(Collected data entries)
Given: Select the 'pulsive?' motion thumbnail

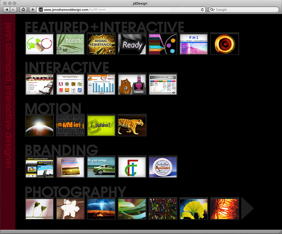Looking at the screenshot, I should pyautogui.click(x=101, y=125).
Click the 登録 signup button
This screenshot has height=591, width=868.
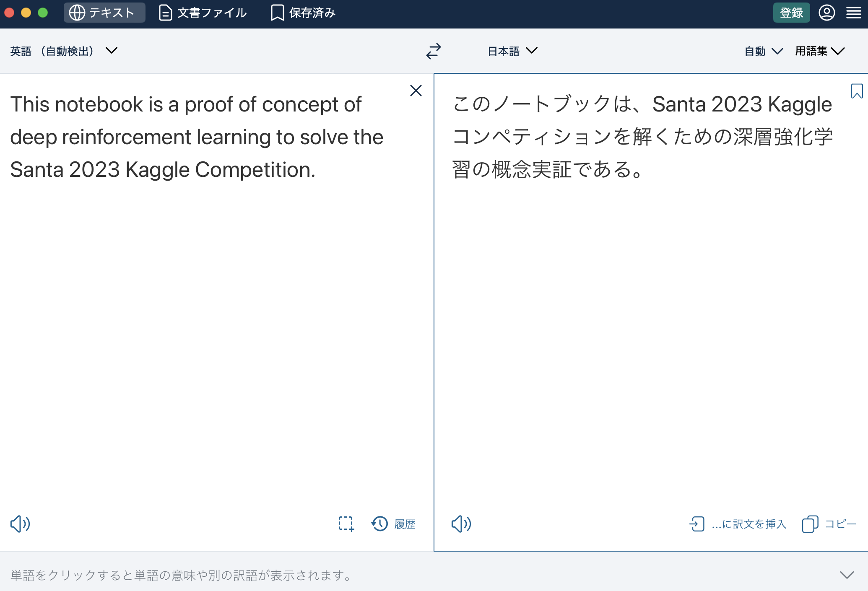[791, 12]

EXERCISE DETAILS: Without the pictures, give back the entries exactly.

WRITTEN SOLUTION:
Given: Select the 'pulsive?' motion thumbnail

Looking at the screenshot, I should pyautogui.click(x=101, y=125).
Click the 登録 signup button
This screenshot has height=591, width=868.
[791, 12]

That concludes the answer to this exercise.